#### [What the exercise asks]
In the answer, give the entries below exactly, from the first line through the line with "The width and", with every picture omitted.

Start of Dataset content

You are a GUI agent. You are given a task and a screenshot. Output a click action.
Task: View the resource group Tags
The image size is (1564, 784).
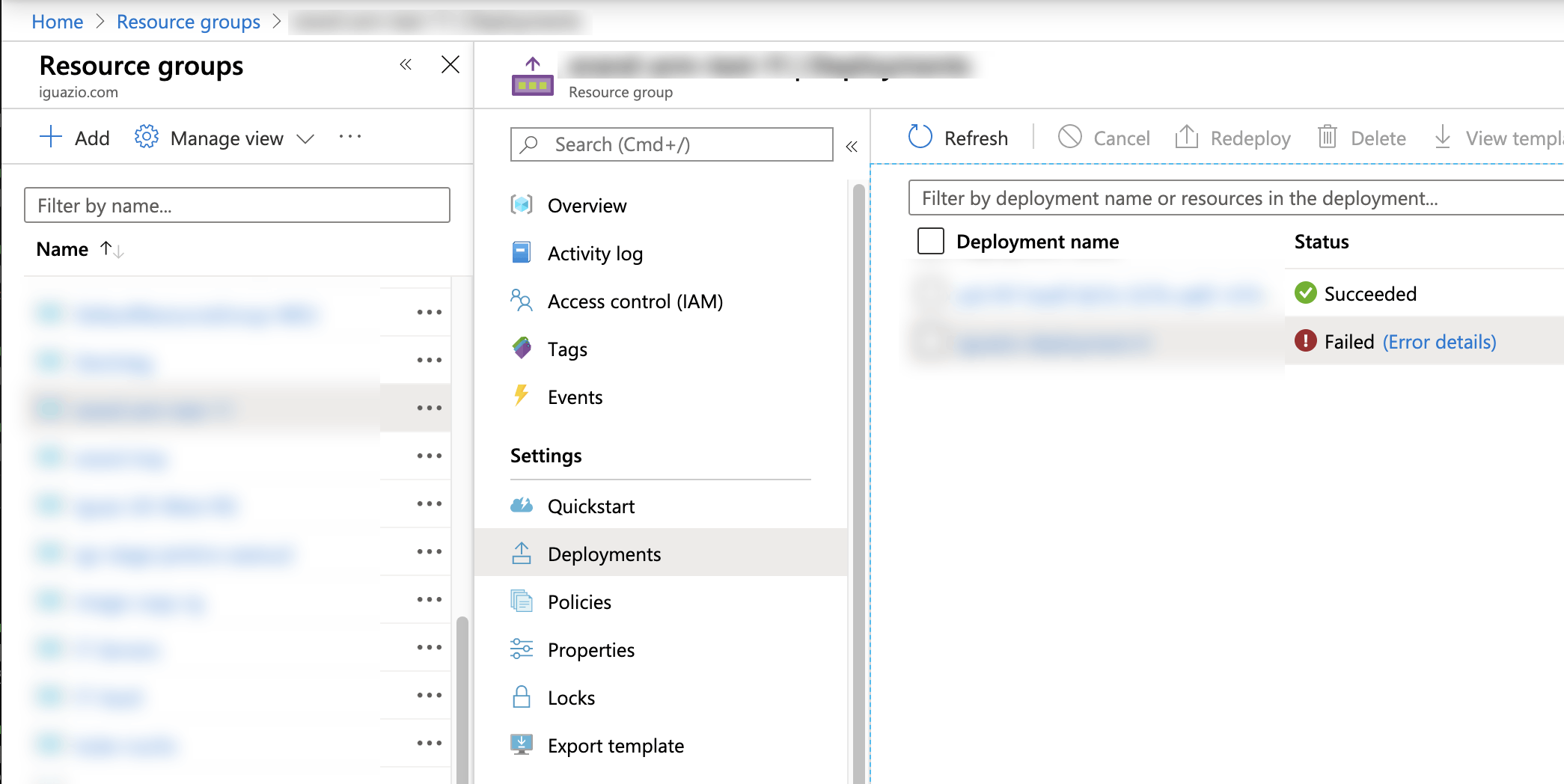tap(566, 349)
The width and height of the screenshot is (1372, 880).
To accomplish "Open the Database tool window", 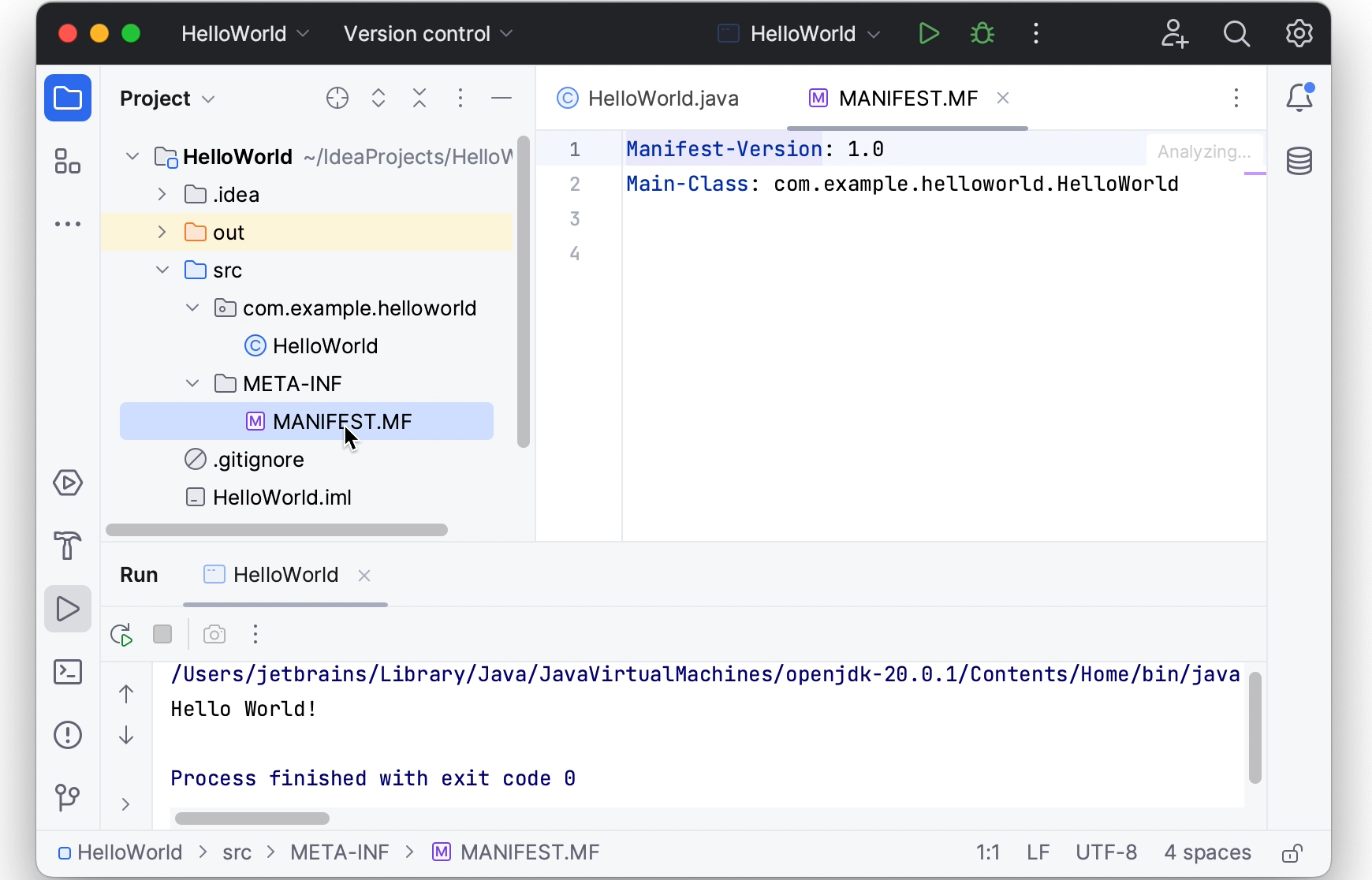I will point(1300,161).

End of Dataset content

#### [Written answer]
You are a GUI agent. You are given a task and a screenshot. Output a click action.
Task: View the resource group Tags
The image size is (1564, 784).
tap(566, 349)
The width and height of the screenshot is (1372, 880).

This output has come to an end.